Friday, May 30, 2008

Research: Nostalgia


Why do some people still cling to old technologies?
People have very different motives for collecting and using old products instead of the new. Some people have a need to feel different and unique, and they might feel trapped in a mass producing, endlessly consuming culture. Thus, they search for things that will set them apart from other people. Another group of people might collect old stuff out of nostalgia, and yet another group may be convinced that old products and technologies are of better quality than the new ones. Also, you see an increasing group of environmentally aware people who prefer to use old stuff out of ideological reasons.




The Photograph
Digital photography is a very good example that a new solution can change your way of thinking, your way of perceiving. Remember when you used film cameras, and you never knew what the picture would look like before you had developed it three weeks later? Digitalization changed that. Now you spend much more time taking the “right” picture by constantly deleting the ones you didn’t like. But the good thing is that you actually can manage to take a decent picture, instead of discovering that your finger was in front of the lens on your friend’s wedding picture when you develop it.
But what happened to printing the pictures? Since cameras became digital, everybody puts their photos into their computer, but rarely prints them out. What about our old photo albums – are they dying out like the dinosaurs?
Also for professional photographers, the introduction of digital cameras has been a blessing. Back in the 80`s, photojournalists had to carry around tons of equipment, develop their film in makeshift laboratories in the bath tubs of hotel rooms, scan and send the picture home to the main office over an unstable telephone line so it would make the deadline for the newspaper the next day. Today, technology allows these photographers to send pictures straight from their cameras to the office by the touch of a button.
Photographers that still use old techniques like Polaroid, Hasselblad and other film cameras, say that the “feeling” is different in the printed picture. According to them, the grain in the film adds its own quality and touch to it. It is mainly photographers that use their camera in art-related work, that still use film.

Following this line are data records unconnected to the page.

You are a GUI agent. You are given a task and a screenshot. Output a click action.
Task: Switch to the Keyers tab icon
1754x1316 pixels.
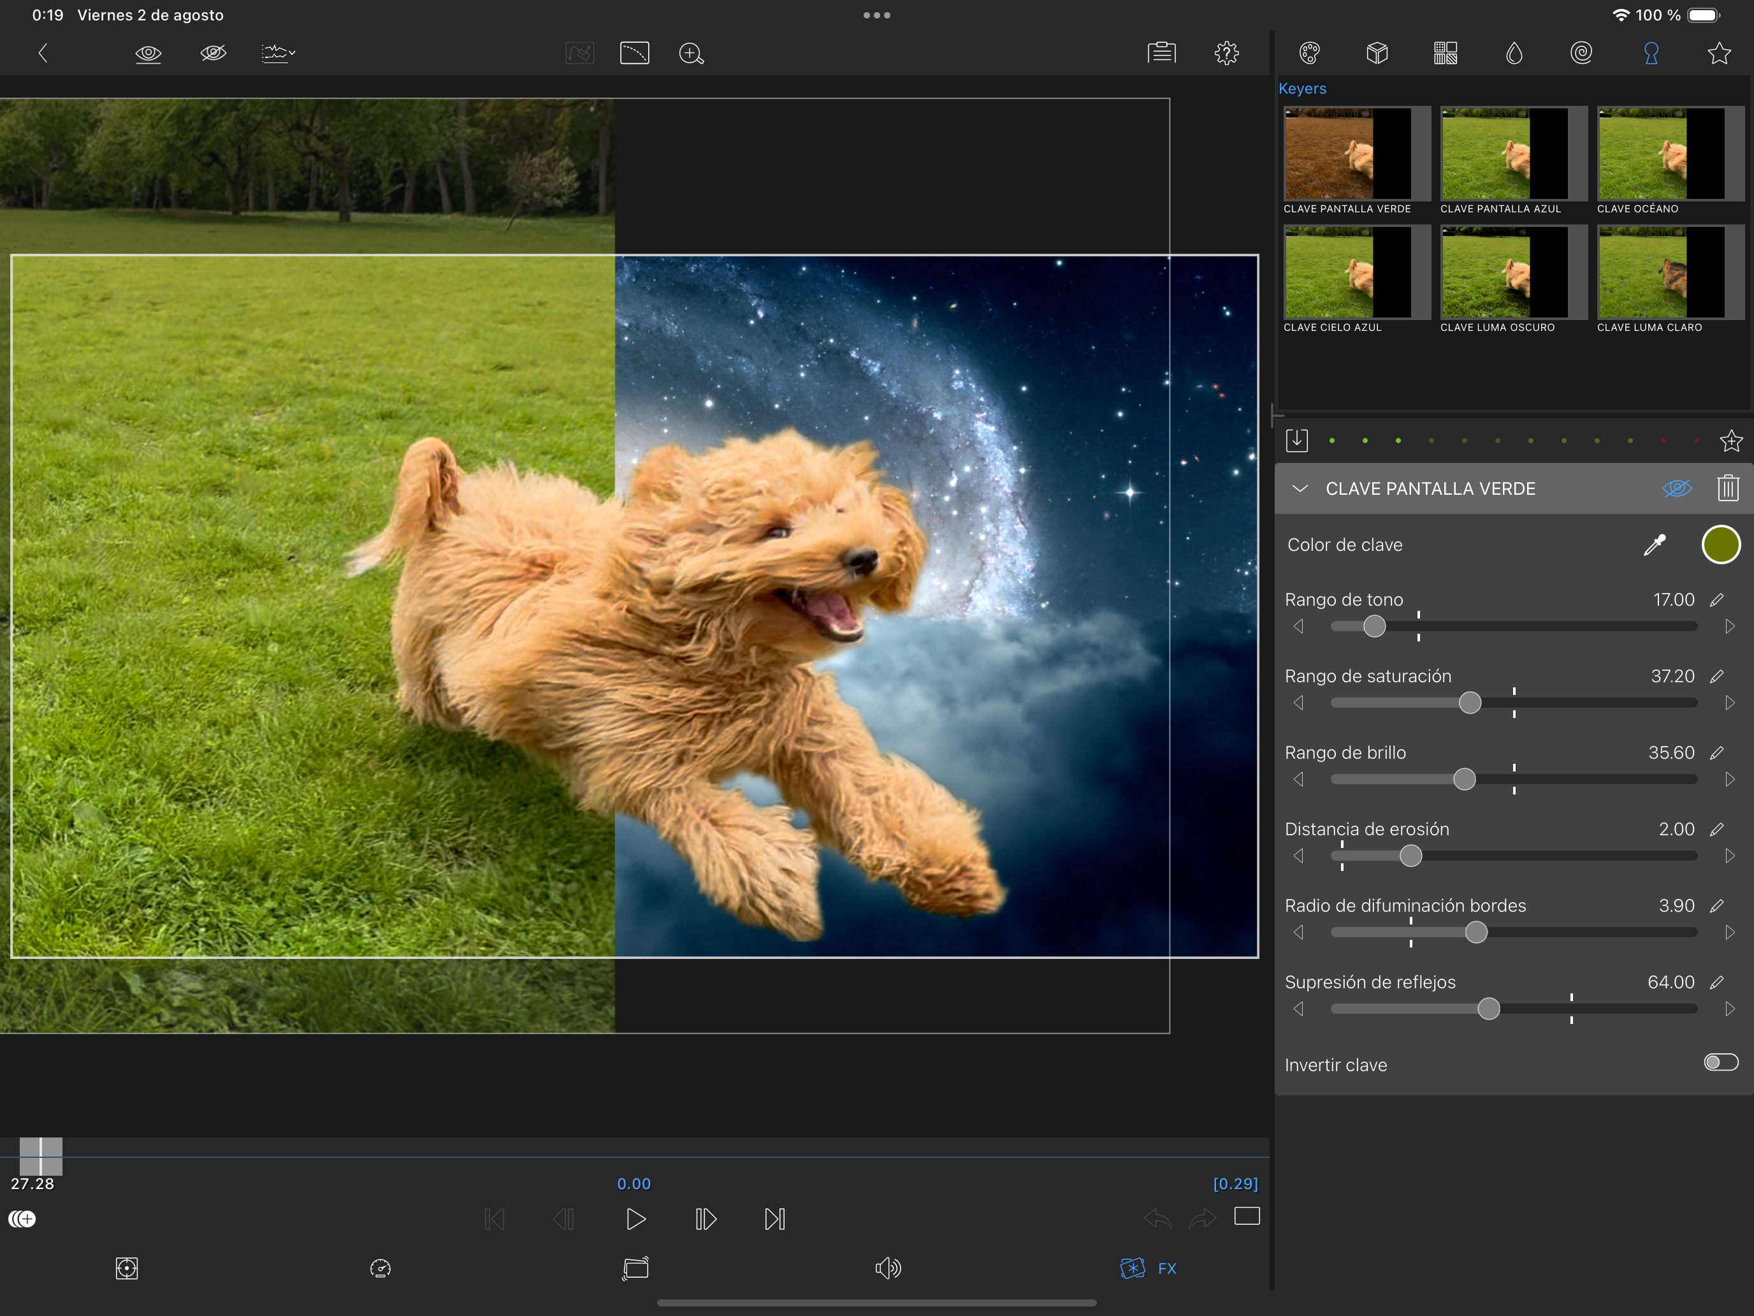point(1651,53)
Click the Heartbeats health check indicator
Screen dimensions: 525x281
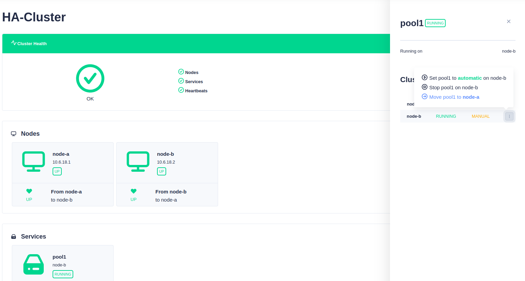point(181,90)
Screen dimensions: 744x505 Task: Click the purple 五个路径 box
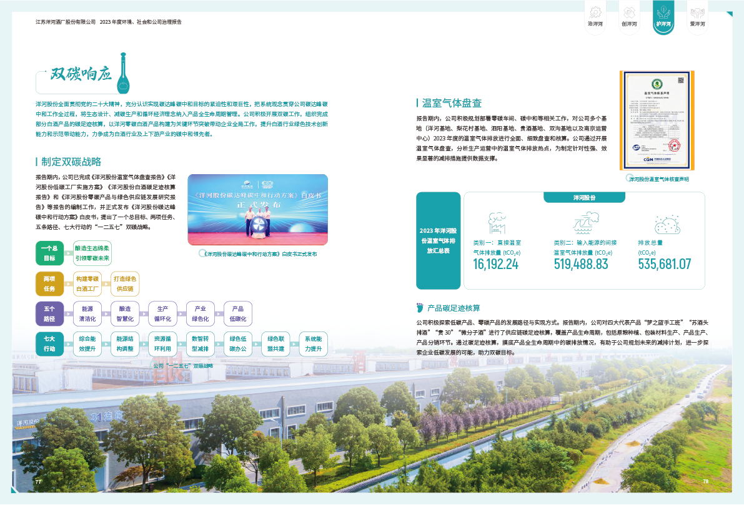[49, 313]
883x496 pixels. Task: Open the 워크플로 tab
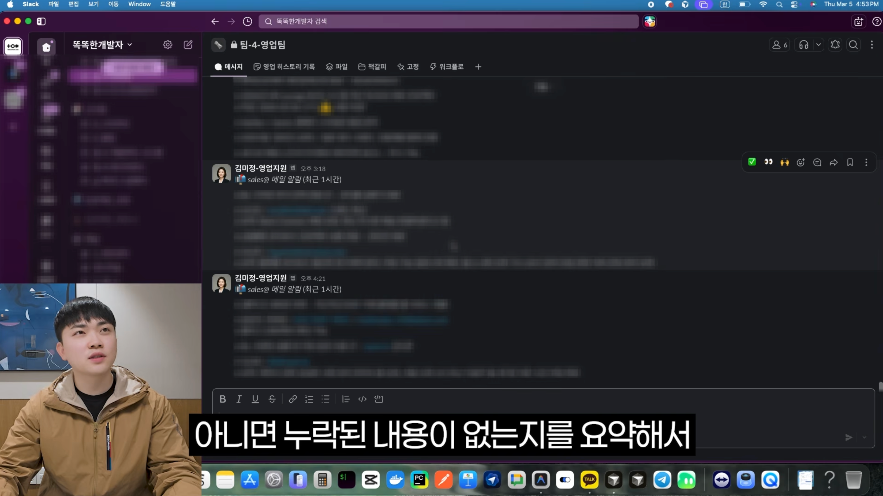(x=447, y=67)
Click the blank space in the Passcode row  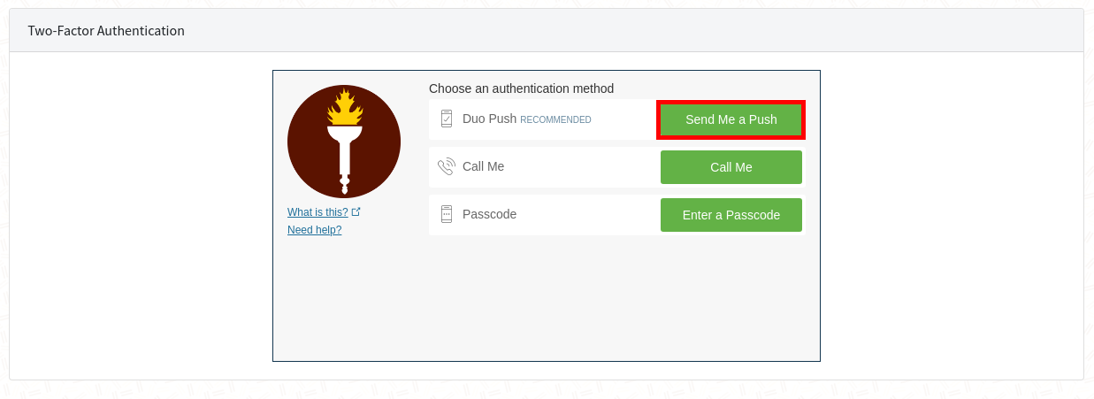tap(584, 215)
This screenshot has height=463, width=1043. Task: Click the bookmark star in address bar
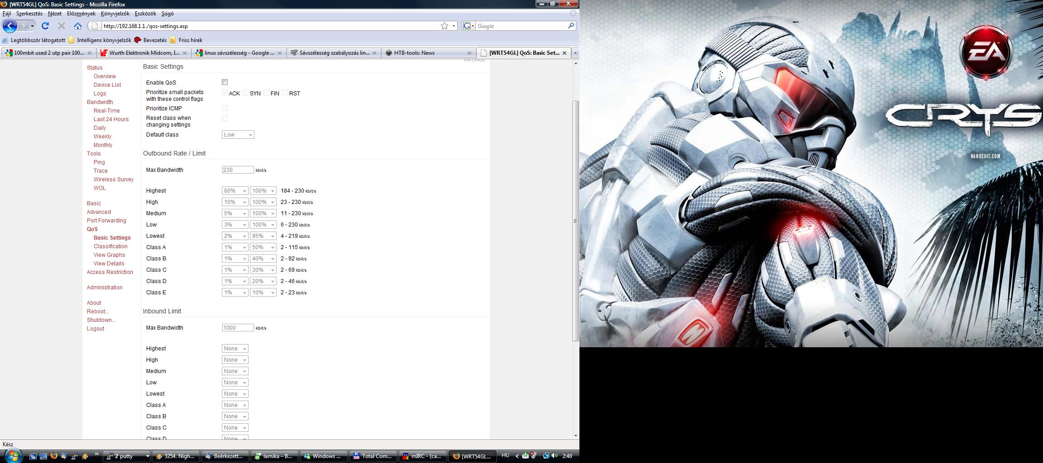pyautogui.click(x=445, y=26)
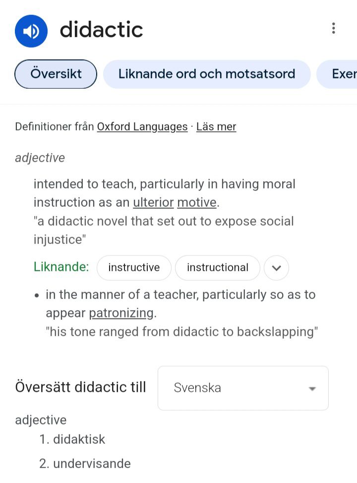Select the translation didaktisk
Screen dimensions: 357x483
[79, 439]
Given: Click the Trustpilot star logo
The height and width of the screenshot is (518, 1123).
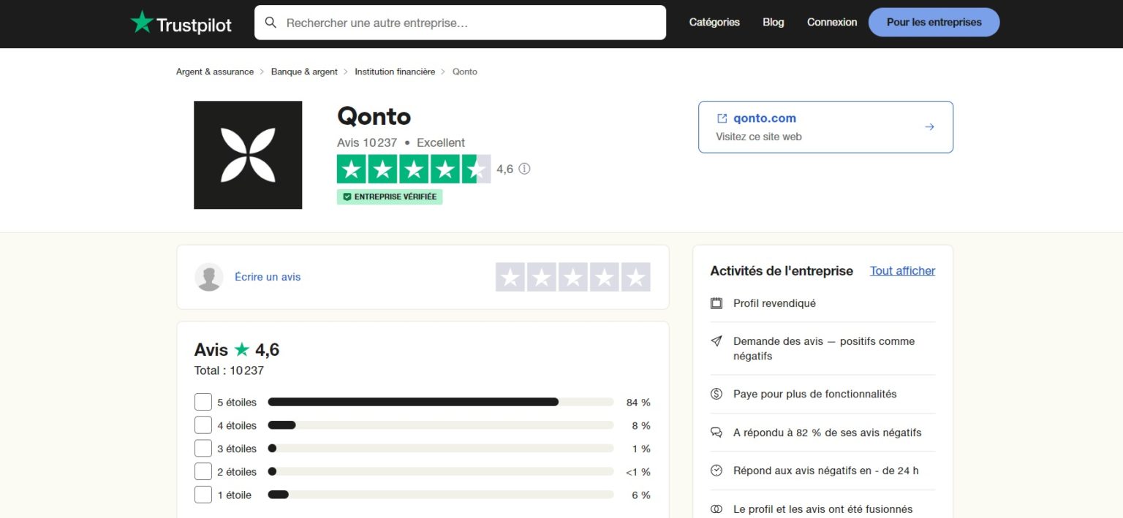Looking at the screenshot, I should point(141,22).
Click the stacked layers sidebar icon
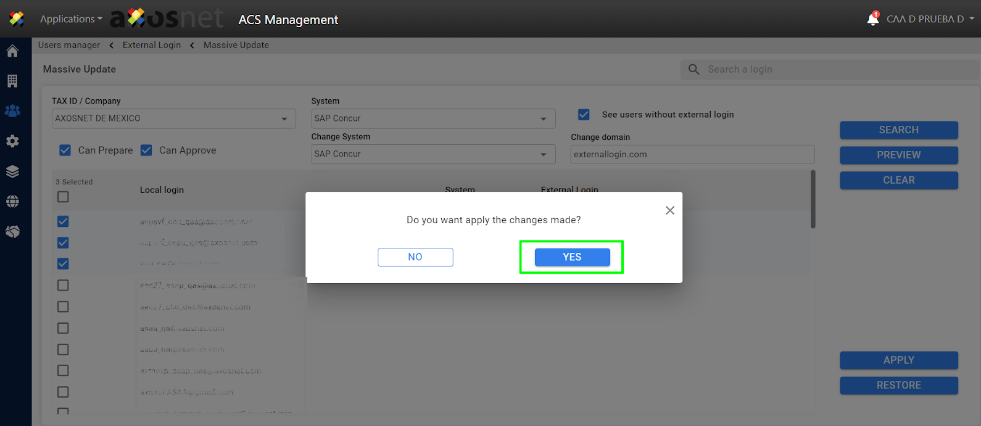Viewport: 981px width, 426px height. pos(12,171)
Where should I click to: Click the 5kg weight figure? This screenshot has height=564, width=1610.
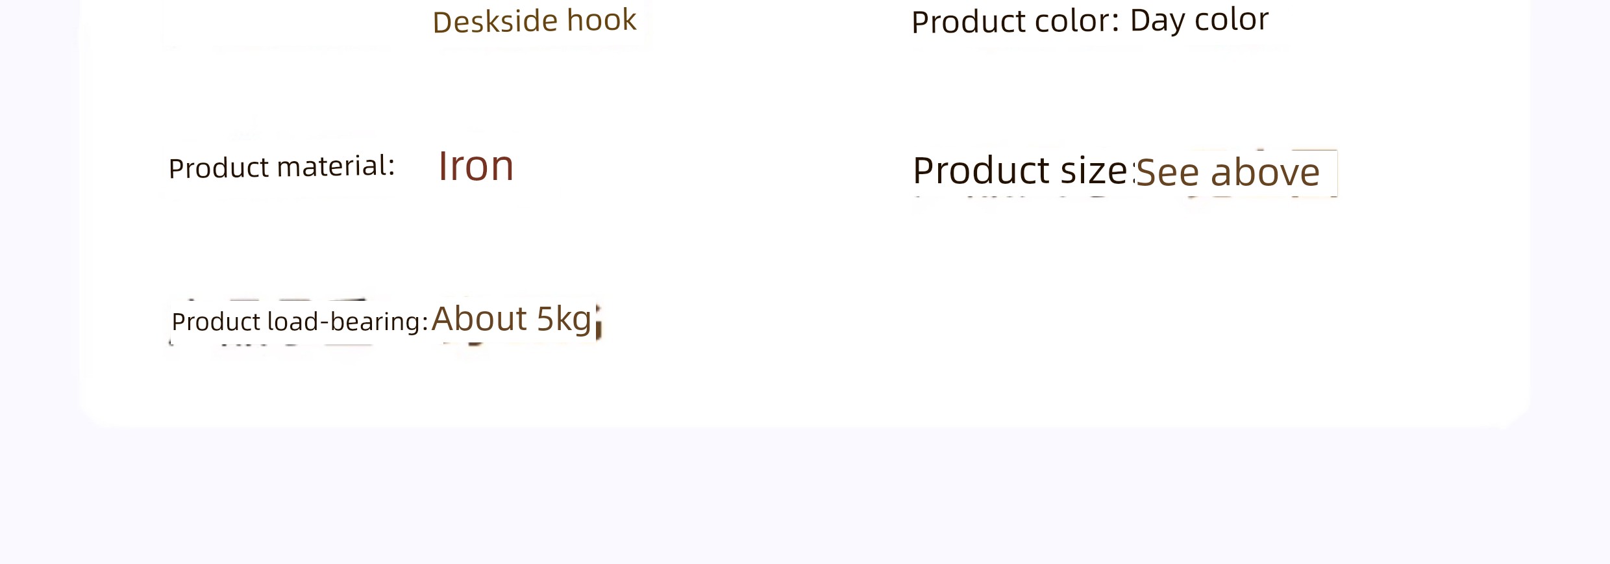(x=564, y=320)
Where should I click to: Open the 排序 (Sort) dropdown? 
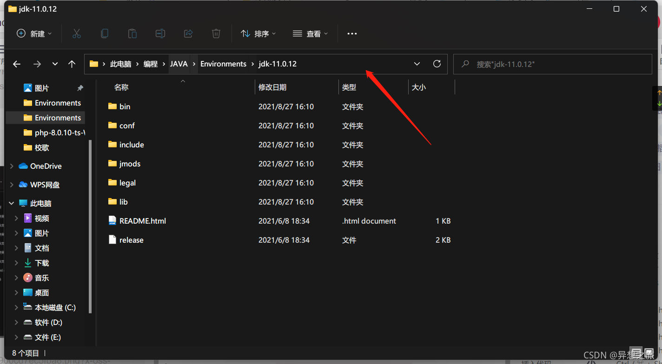258,33
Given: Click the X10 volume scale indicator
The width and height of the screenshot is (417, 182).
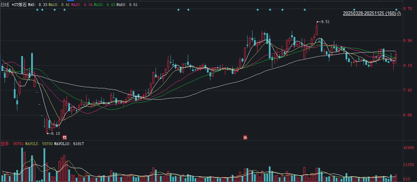Looking at the screenshot, I should tap(406, 179).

And then we have letters and postcards. What is so special about receiving a postcard? I think what makes it so special is that you know someone took time and effort to send it to you, and when you receive it, it has traces of its long path: A coffee stain it picked up in the café where it was written, the postage stamp it received at the post office in Cairo. Finally, it finds its way to a suburb in Norway. Then, after reading it, you put it in your big and messy drawer in the hallway. Three years later when you are cleaning up, you find it by surprise and read through it again.
Now we have wireless internet on every corner and tools like sms, mms, email, Msn, Skype and Facebook. Why should we spend valuable vacation time running around looking for stamps and a post office?




Music
And what about music? Today we have Ipod’s and mp3 players in our cell phones, and with an easy “click”, you can listen to your favorite songs. So why do people have a special relationship to old records? Of course they persist that the sound quality is better, and more “real”, but there is something else about it. Holding a record, while you lift the stylus arm and set the needle gently down on the record. A little “squeak” occurs, and the song starts. What a fantastic and interactive way to put your favorite songs on. But of course most of them have an iphone in their pocket, since it is “really practical”. So maybe it is ok to use both? One for different moods and needs?



Antiques
There is something about collecting antiques, that is different from buying a new couch at Ikea, or even a high quality brand. Normally when you buy an antique piece of furniture or a car, you buy it to refurnish it and spend time on it, so it can regain a quality of being “new”. So why not buy a new one instead? Talking with people that collect antiques, they tell me it is all about the feeling. The feeling of taking care of this old fantastic product that someone many years ago worked on with finesse and perfection (that many of the collectors feel we lack today), is a incredible rush. For many of them, there is also a sustainable part of it; to take care of and use something used, instead of buying something new, is important. The materialism these days are provocative to many people, too.